- [Task prompt] Extract the stretch of lines that starts at the line with "Given: Select the eraser drawing tool icon" and ends at the last line of the data below. Give it exactly, without pictures.

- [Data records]
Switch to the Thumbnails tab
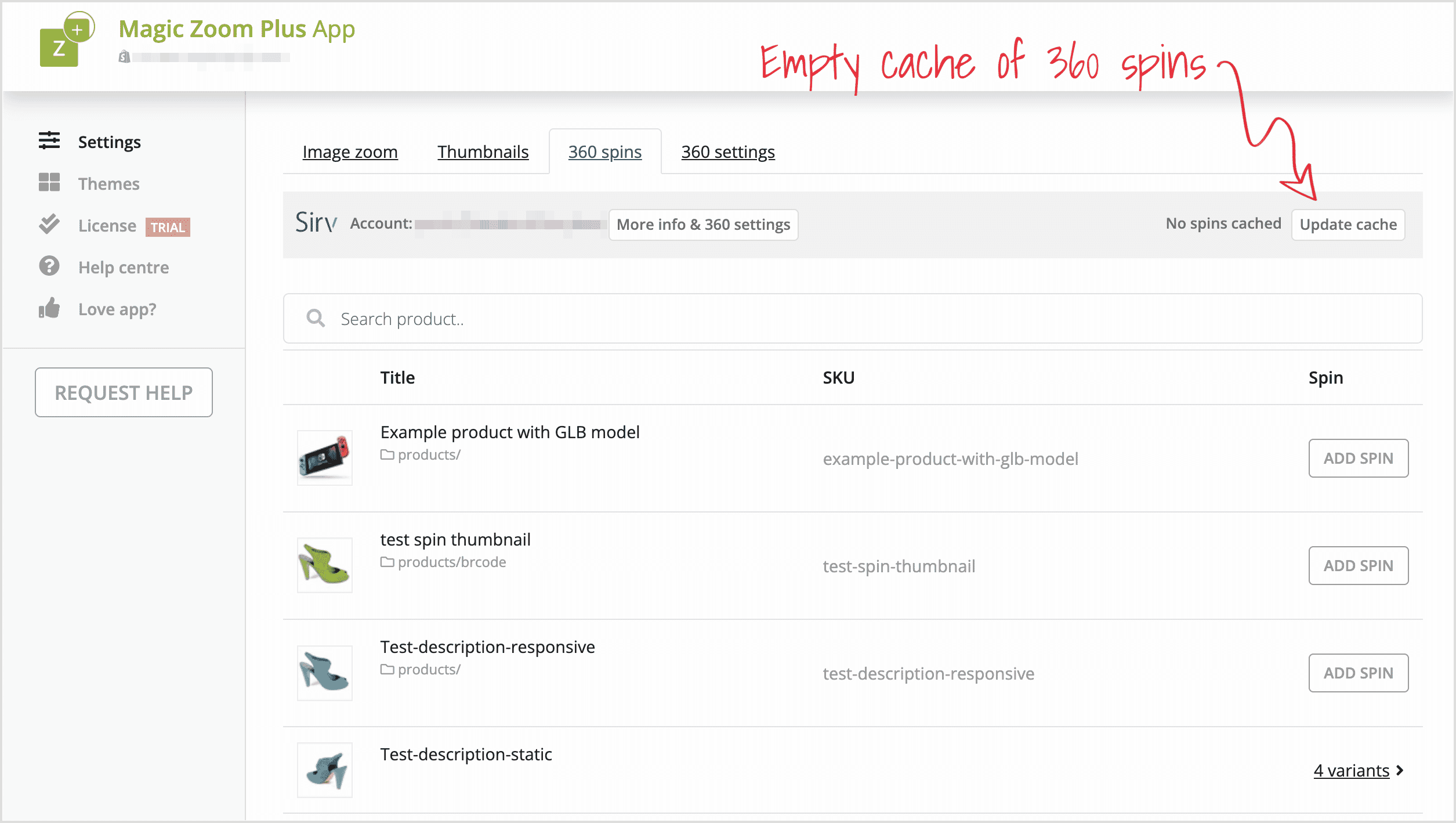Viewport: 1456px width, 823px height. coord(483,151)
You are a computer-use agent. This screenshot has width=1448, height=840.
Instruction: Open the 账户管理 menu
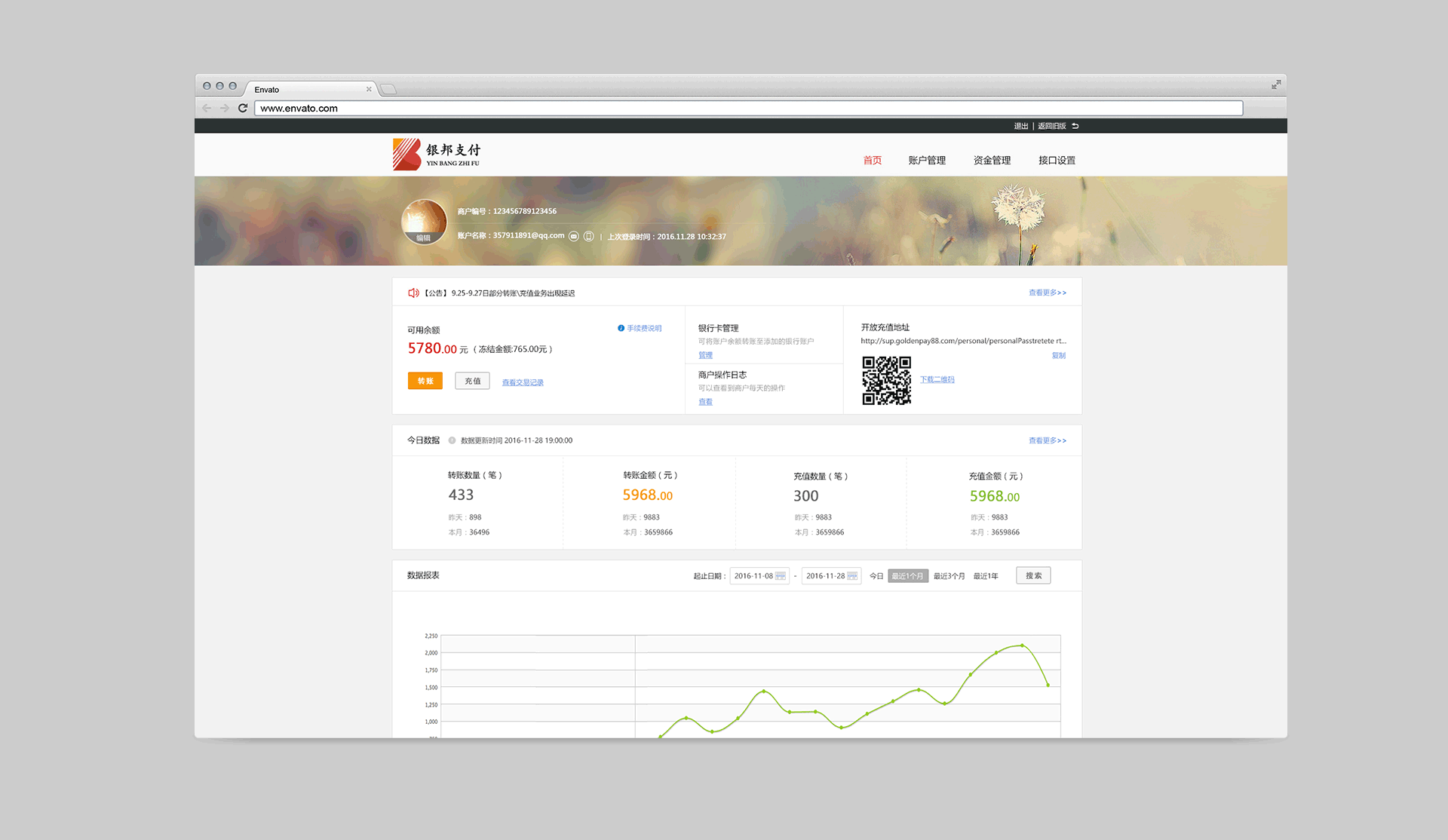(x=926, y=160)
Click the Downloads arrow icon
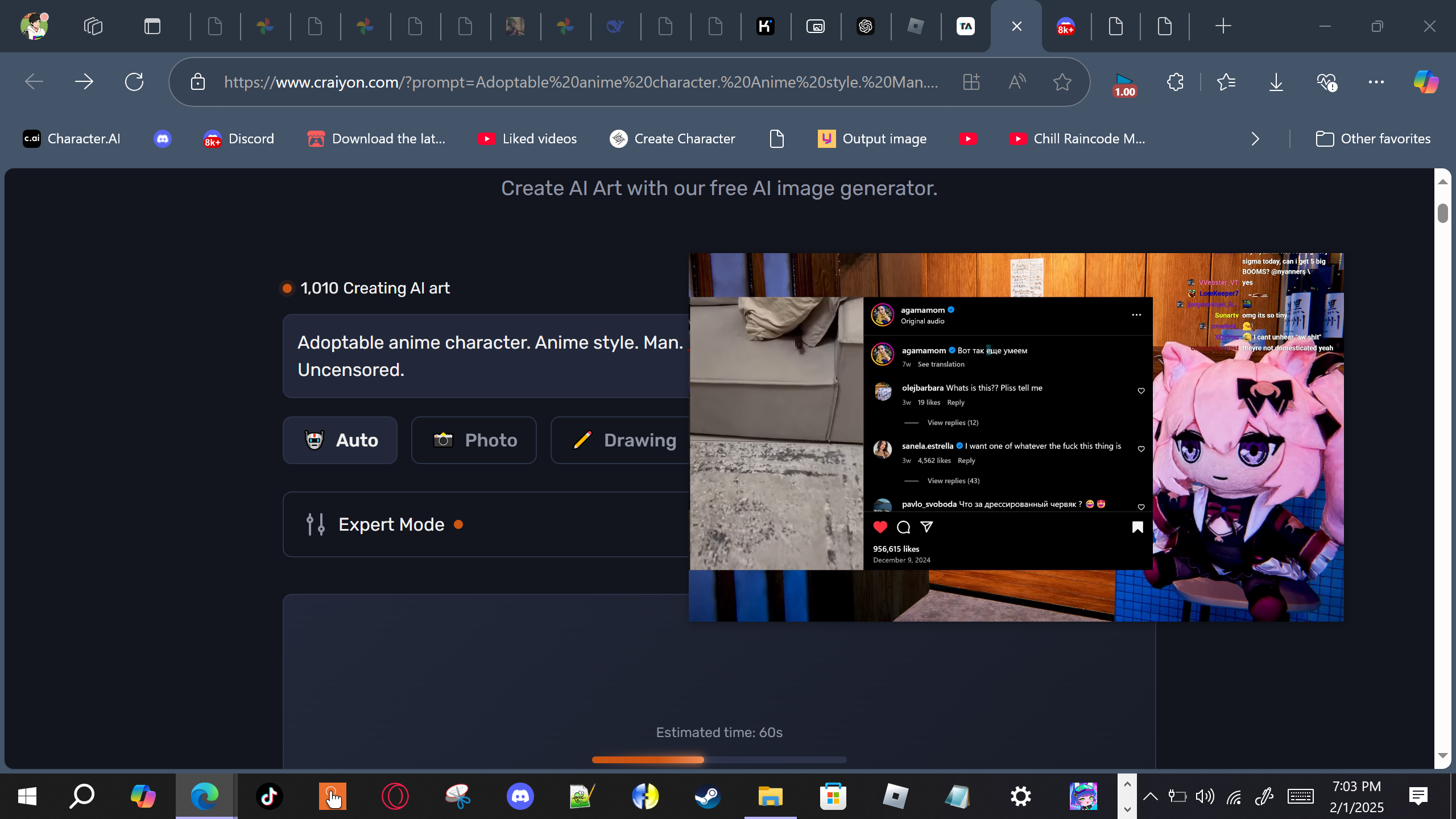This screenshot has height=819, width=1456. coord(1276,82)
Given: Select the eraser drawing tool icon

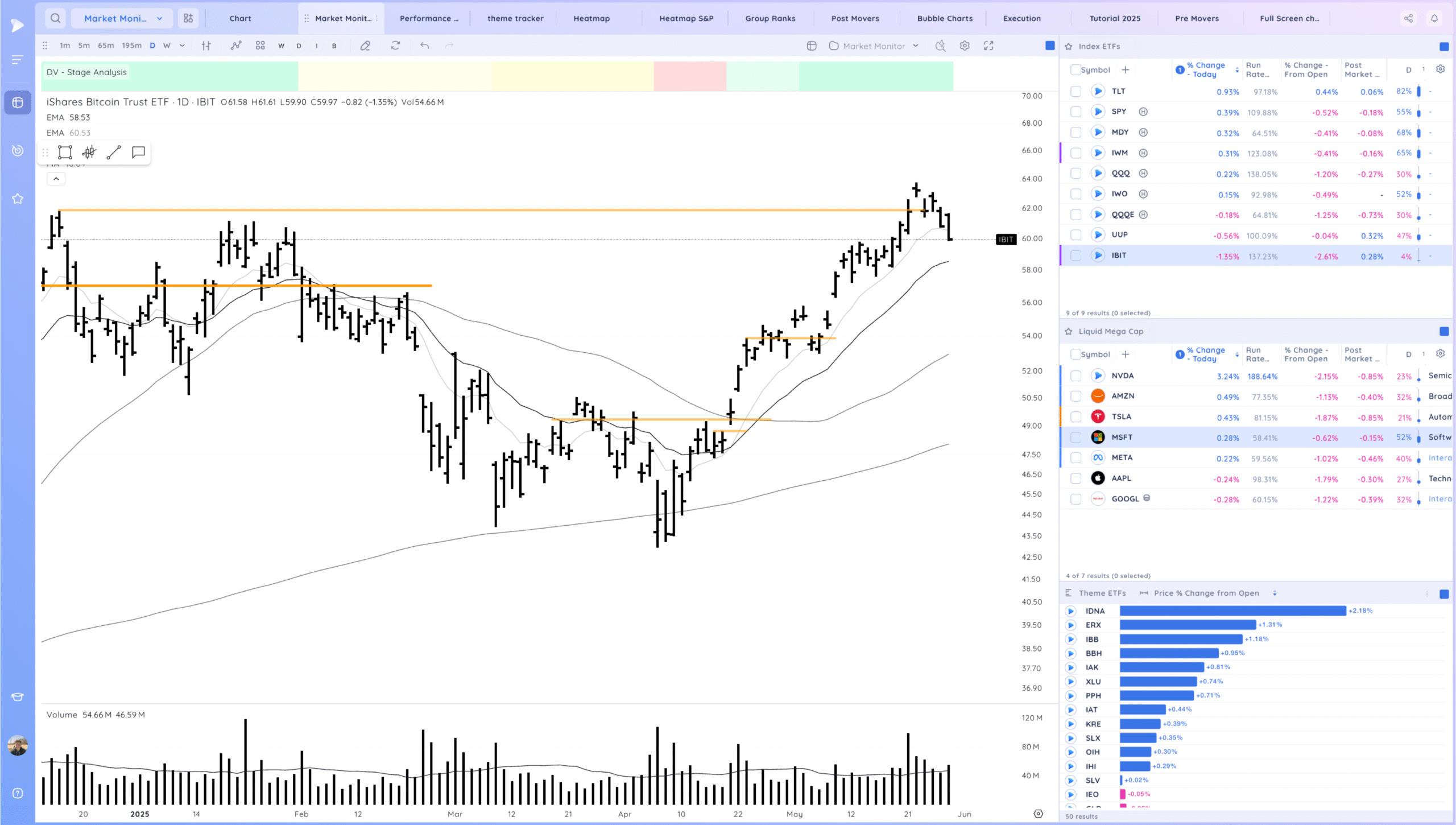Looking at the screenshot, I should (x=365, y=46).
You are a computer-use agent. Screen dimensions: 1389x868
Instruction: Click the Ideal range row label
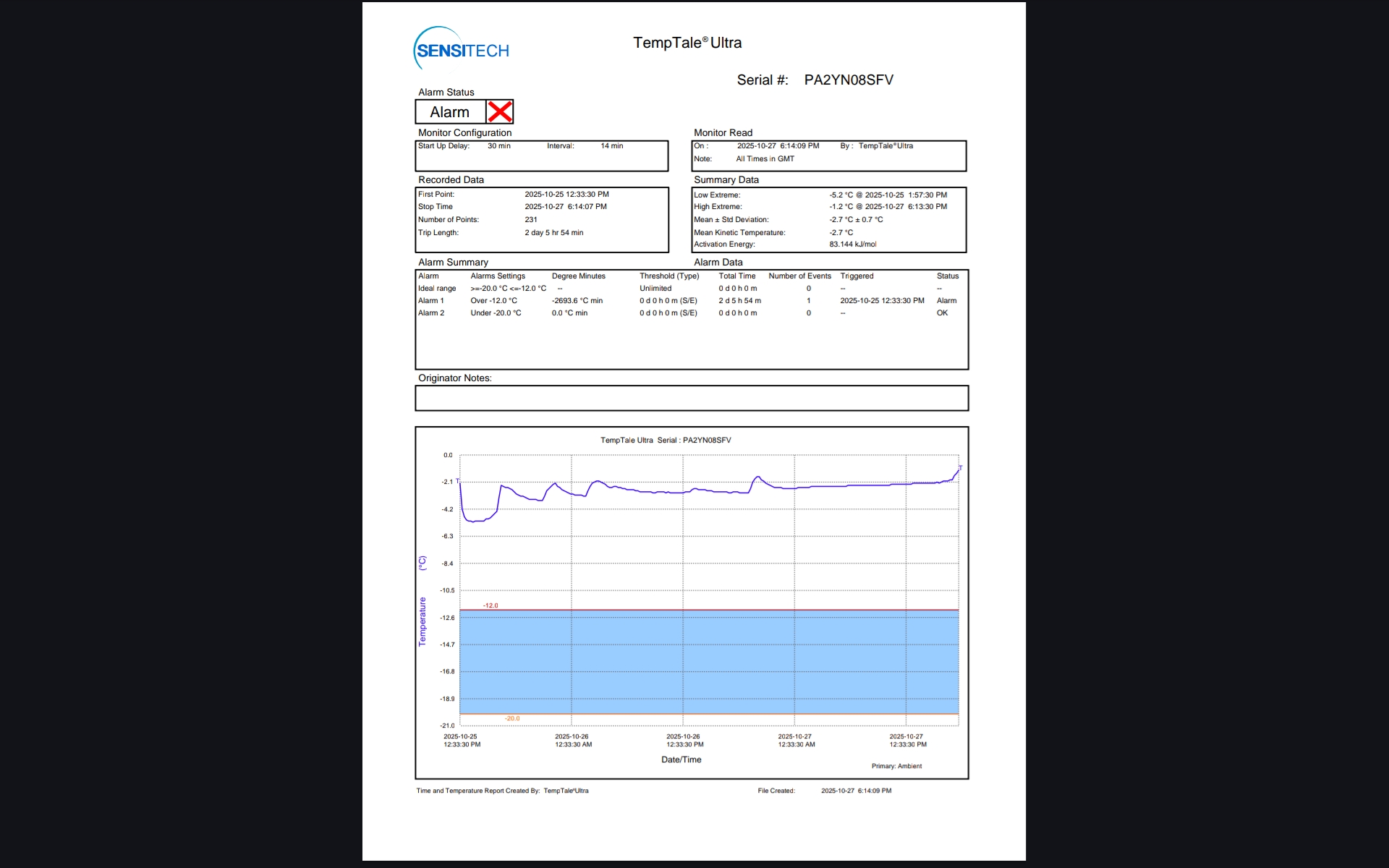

- [Solution]
Given: Select the eraser drawing tool icon

Looking at the screenshot, I should (x=365, y=46).
You are a computer-use agent. Screen dimensions: 1389x868
Instruction: Click the Ideal range row label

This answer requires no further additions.